PLANKTONIC MICROFOSSIL EVOLUTION AND BIOSTRATIGRAPHY ACROSS THE JURASSIC-CRETACEOUS BOUNDARY

Late Early Jurassic through earliest Cretaceous planktonic foraminifera count fewer than a dozen, relatively long ranging globigerine species in two genera. Biotope stretched along sub-Tethyan and Tethyan continental margins from eastern N. America to W. Australia. Biomass was generally low. Building material of tests is considered to be high-magnesium carbonate (aragonite), but few sites show original aragonitic tests.

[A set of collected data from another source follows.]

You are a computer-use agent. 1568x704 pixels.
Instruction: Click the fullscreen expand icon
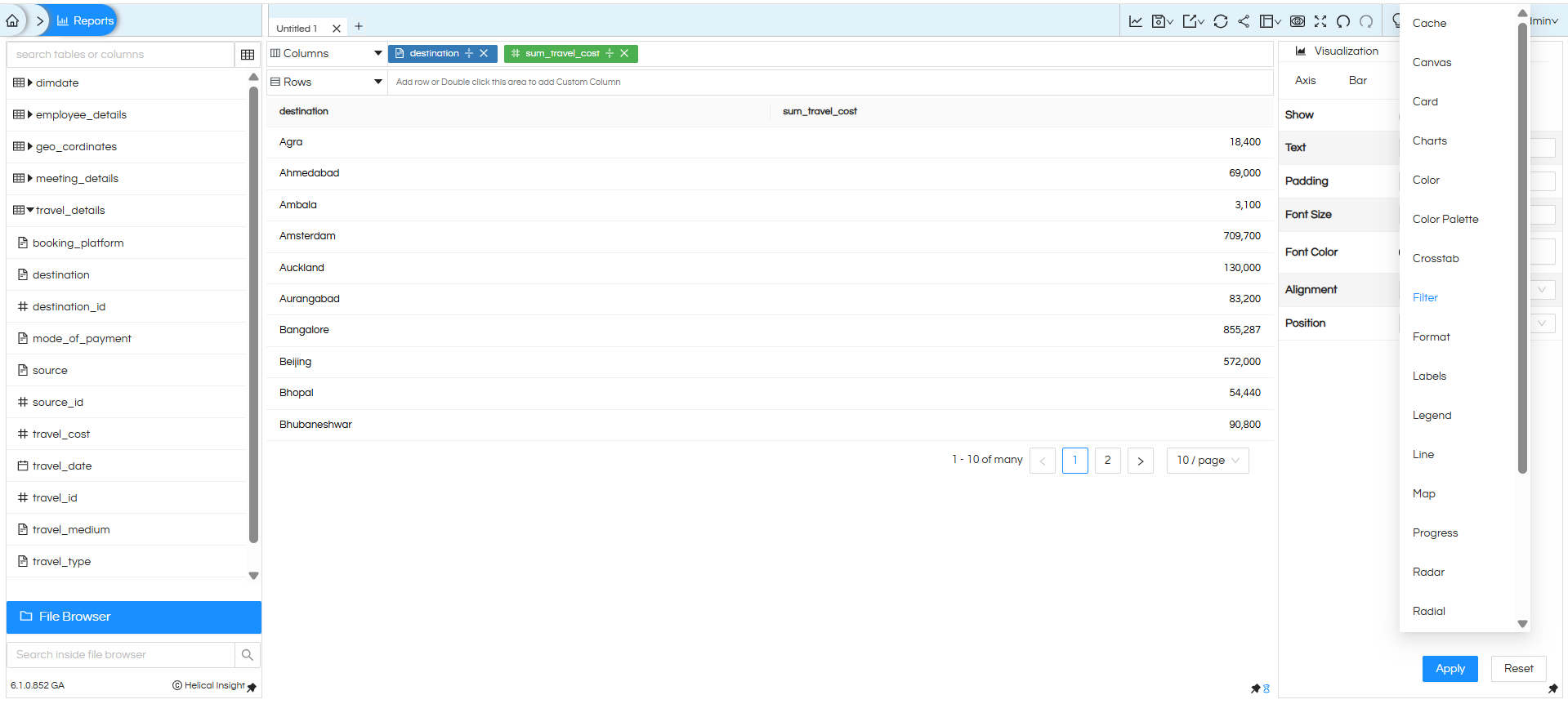point(1320,21)
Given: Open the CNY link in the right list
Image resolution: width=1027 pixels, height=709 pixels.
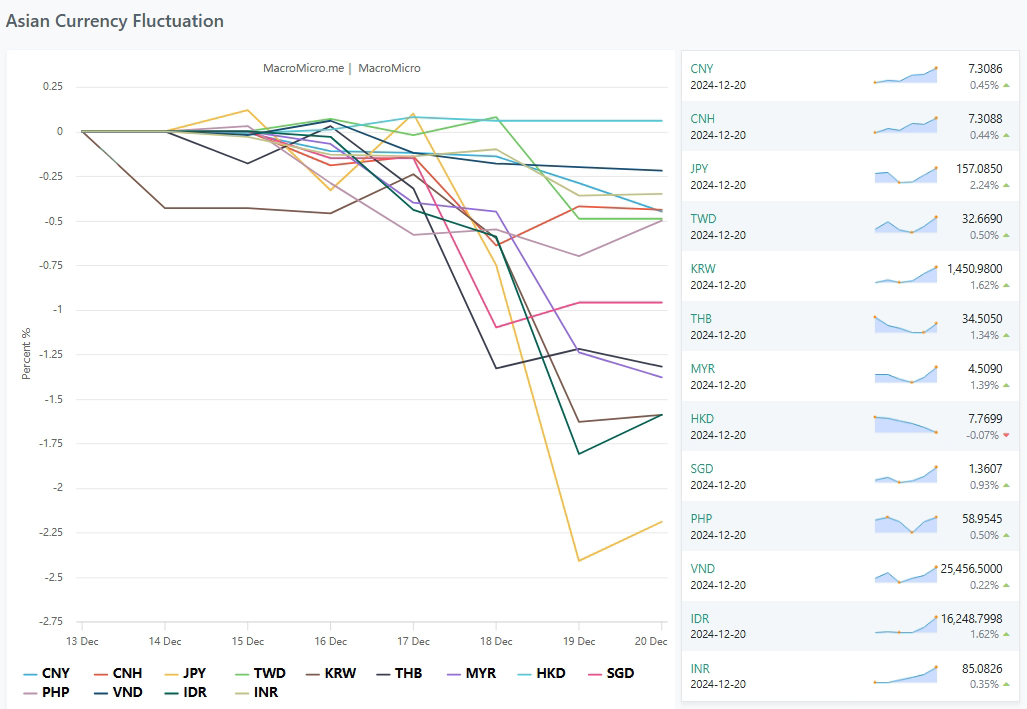Looking at the screenshot, I should pyautogui.click(x=702, y=69).
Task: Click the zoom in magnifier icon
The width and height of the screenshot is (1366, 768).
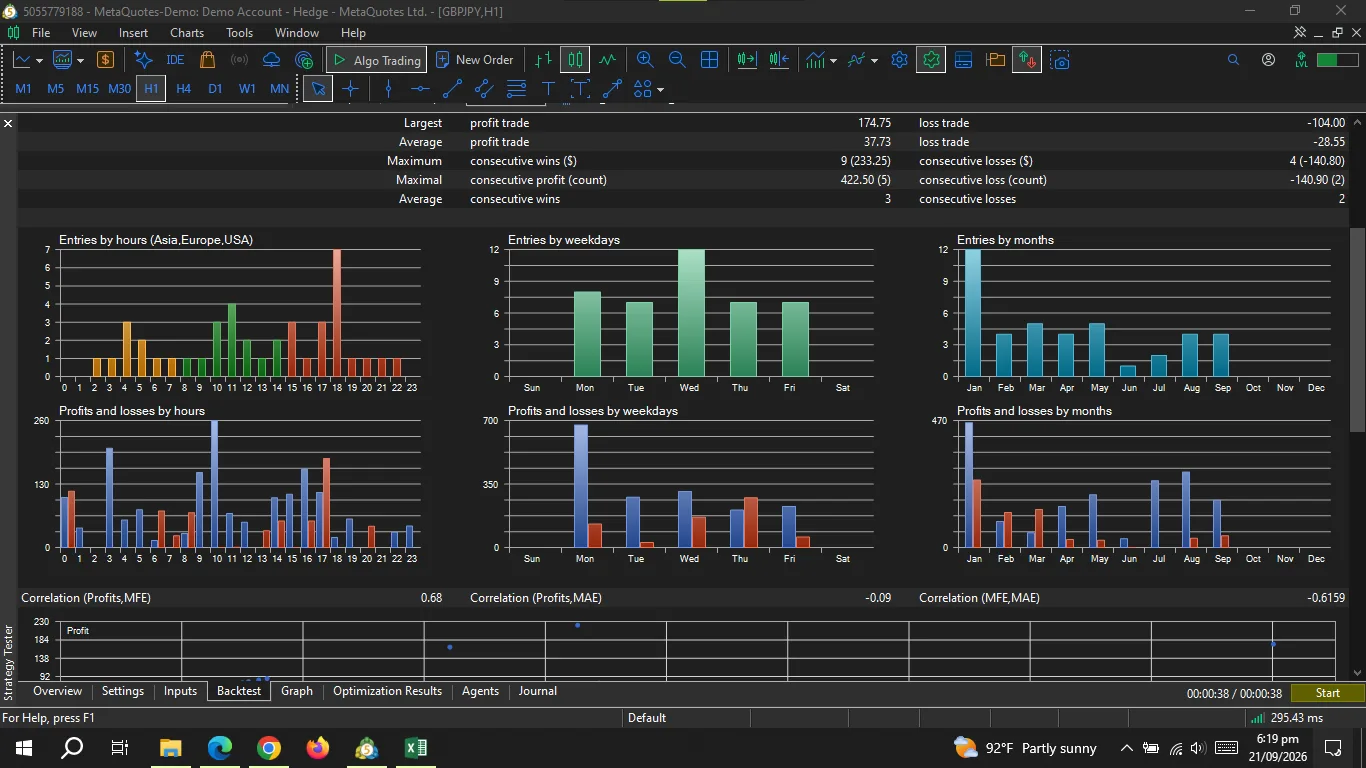Action: click(x=645, y=60)
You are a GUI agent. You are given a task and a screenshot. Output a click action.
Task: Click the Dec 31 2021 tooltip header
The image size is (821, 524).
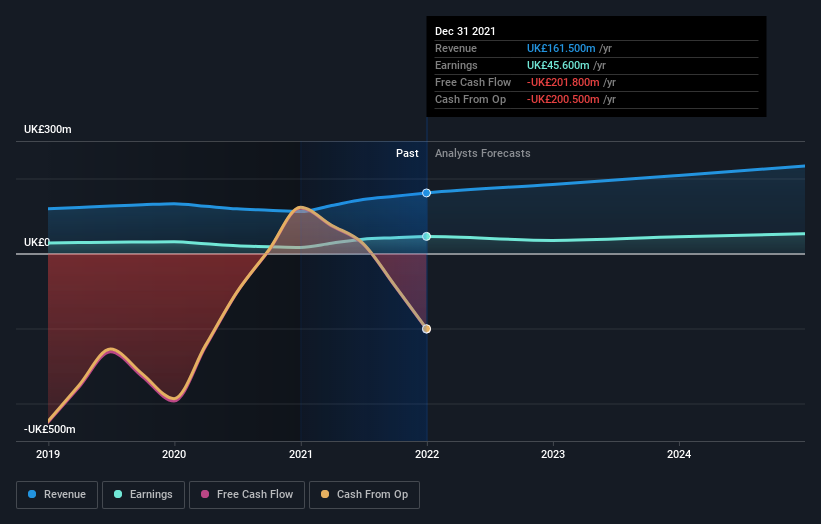pyautogui.click(x=465, y=31)
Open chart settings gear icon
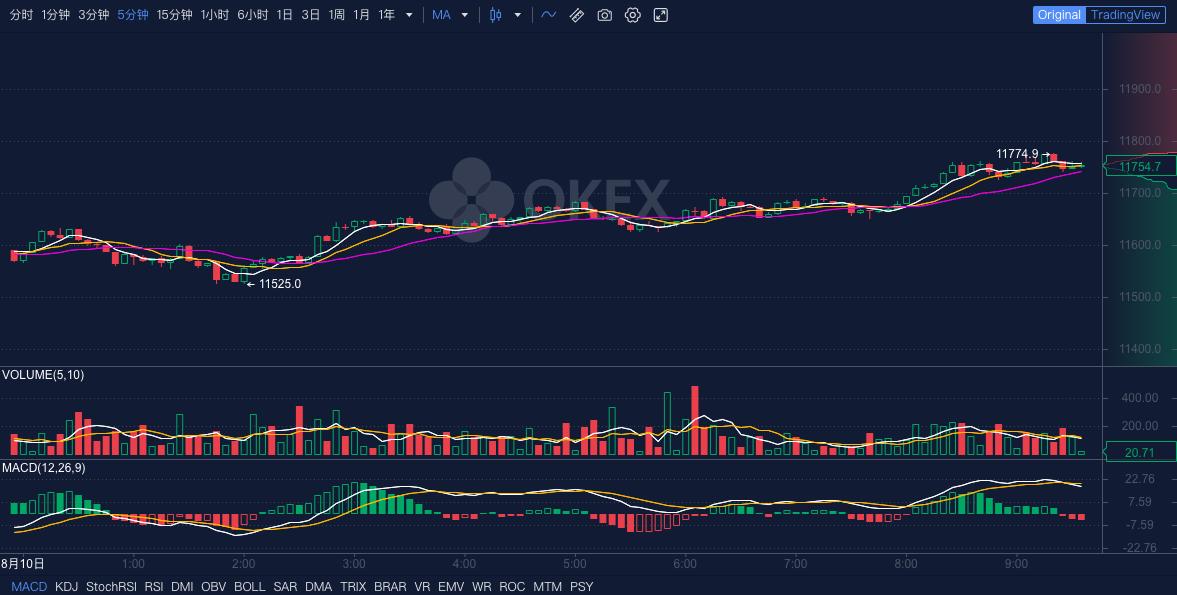 633,15
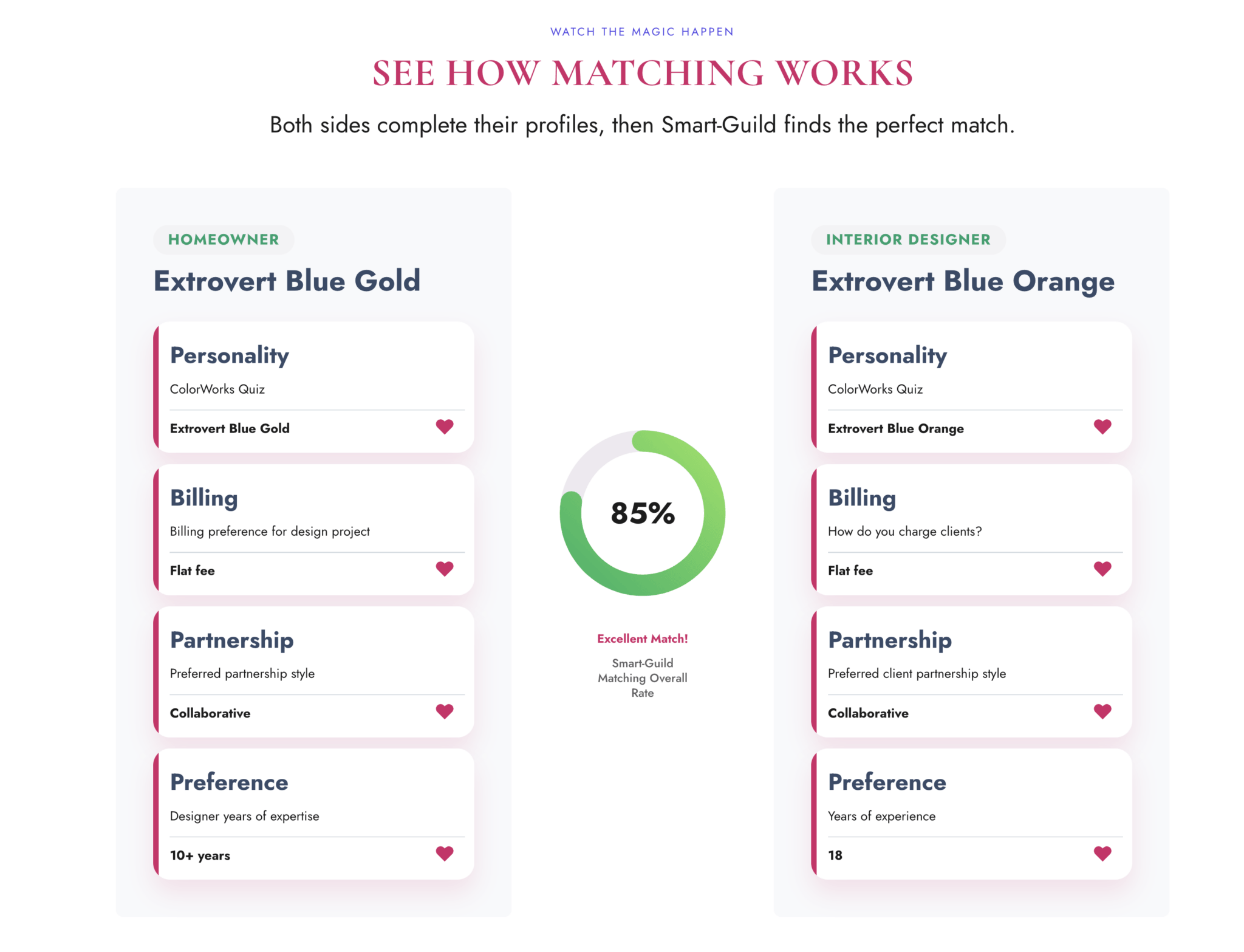
Task: Click heart beside homeowner Collaborative partnership
Action: [x=445, y=711]
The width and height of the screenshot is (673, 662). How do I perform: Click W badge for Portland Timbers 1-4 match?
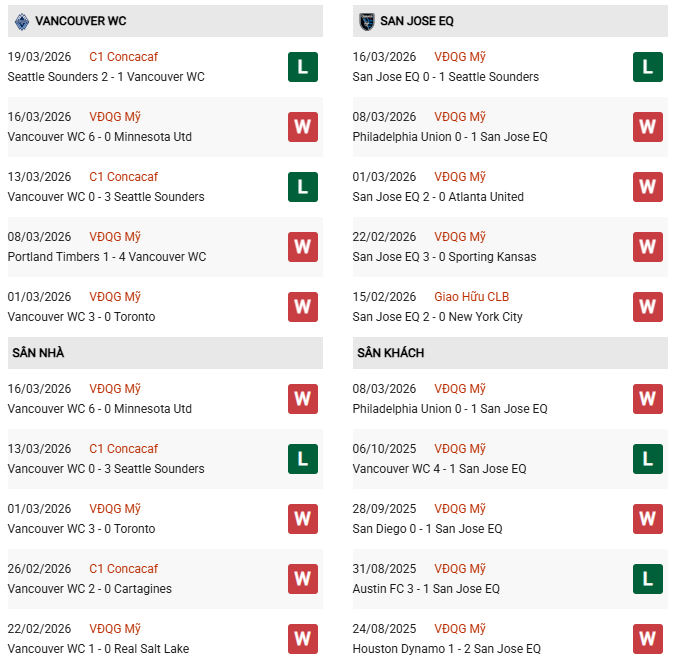point(303,247)
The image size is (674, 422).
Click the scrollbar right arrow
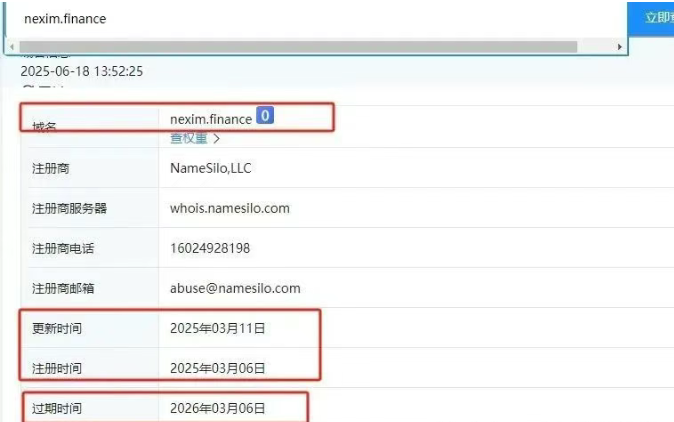pos(620,47)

Post-Jurassic taxa use low-magnesium carbonate (calcite) for test building. Reasons for this chemical-physical change in building material are not well understood, but may relate to the fact that seawater changed its Mg/Ca mole ratio during early Cretaceous from higher ratio values (2-4) to lower ratio (1-2) values. Aragonite and high-Mg calcite would be the minerals of choice for many carbonate secreters when Mg/Ca in seawater is high (most or all of Jurassic),

Kimmeridgian is the time Jurassic planktonic foraminifera flowered. A dramatic change-over, not well documented and not understood led to the survival of only one taxon in Tithonian time. During Berriasian time six new taxa appeared. Jurassic taxa did not cross the periods boundary. This strongly contrasts with dinoflagellate and nannofossil species diversity trends which show a steady expansion in number of taxa, with only a minor decline for dinoflagelates in earliest Cretaceous. The latter may be due eustatic low sealevel, diminishing coastal niches.

An explosion in productivity in calcareous (nanno-) plankton during the Tithonian, especially the robust nannoconid types, contributed to lowering of the CCD and onset of chalk (‘creta’) deposits that characterize the Lower Cretaceous in all ocean basins. A decrease in pCO₂ during the Tithonian may have been a factor in this evolutionary surge of calcified plankton. It is not understood if this also led to the demise of the (? all aragonitic) Jurassic planktonic foraminifera.